GIVEN INFORMATION:
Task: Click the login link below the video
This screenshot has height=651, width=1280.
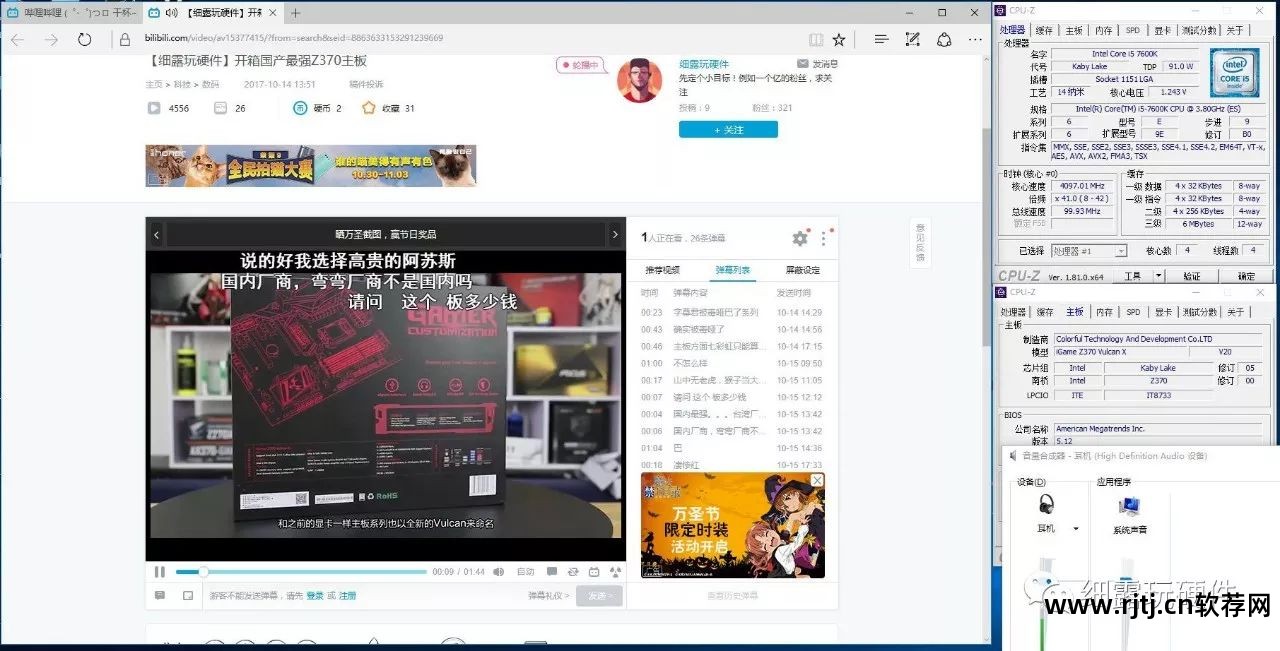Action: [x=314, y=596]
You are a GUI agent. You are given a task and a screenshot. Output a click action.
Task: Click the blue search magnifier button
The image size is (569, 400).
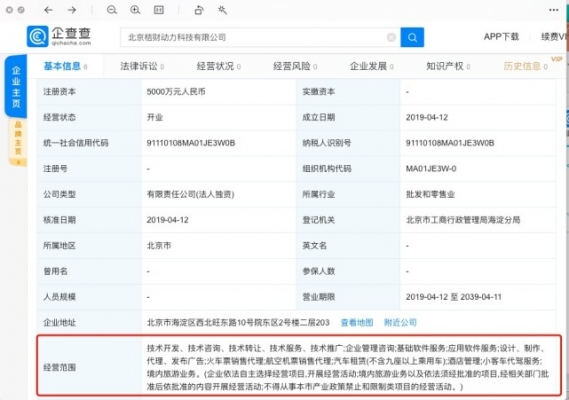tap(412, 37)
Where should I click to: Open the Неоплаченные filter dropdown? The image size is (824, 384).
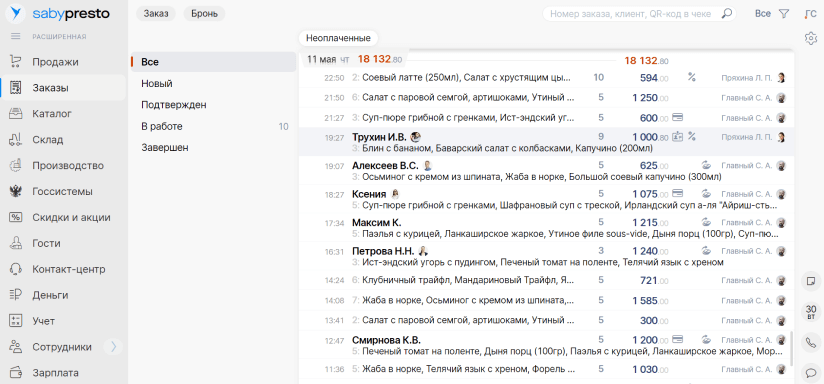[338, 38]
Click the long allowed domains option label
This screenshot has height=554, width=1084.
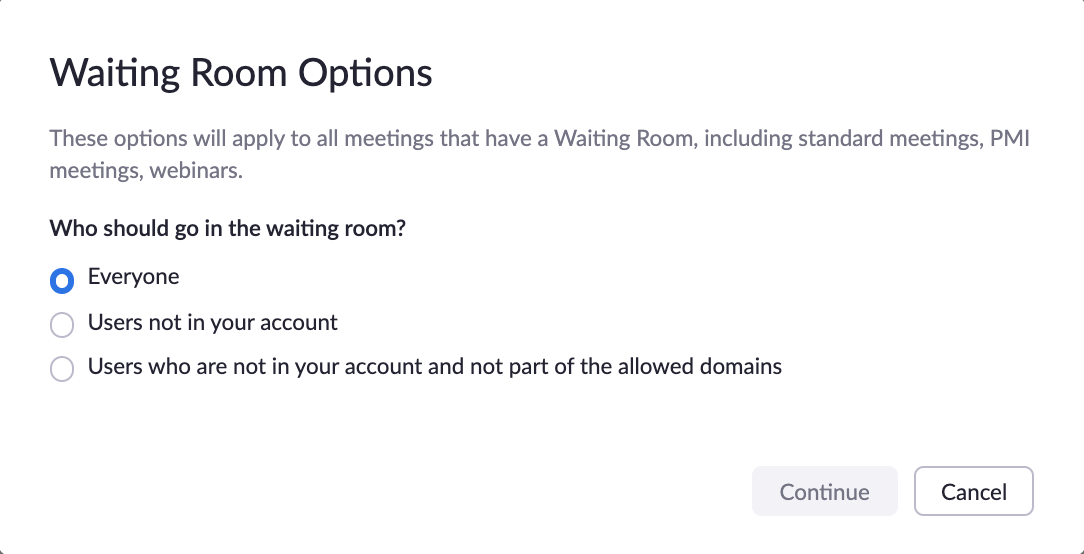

WHAT YOU WILL DO:
Retype each entry precisely. Skip images entirely.

RESPONSE AREA:
Task: Click the login link below the video
This screenshot has height=651, width=1280.
Action: [x=314, y=596]
You are a GUI agent. You are given a task and a screenshot. Output a click action.
Task: Click the blue search magnifier button
The image size is (569, 400).
tap(412, 37)
Where should I click to: Open the Неоплаченные filter dropdown? The image size is (824, 384).
[338, 38]
Click the long allowed domains option label
This screenshot has height=554, width=1084.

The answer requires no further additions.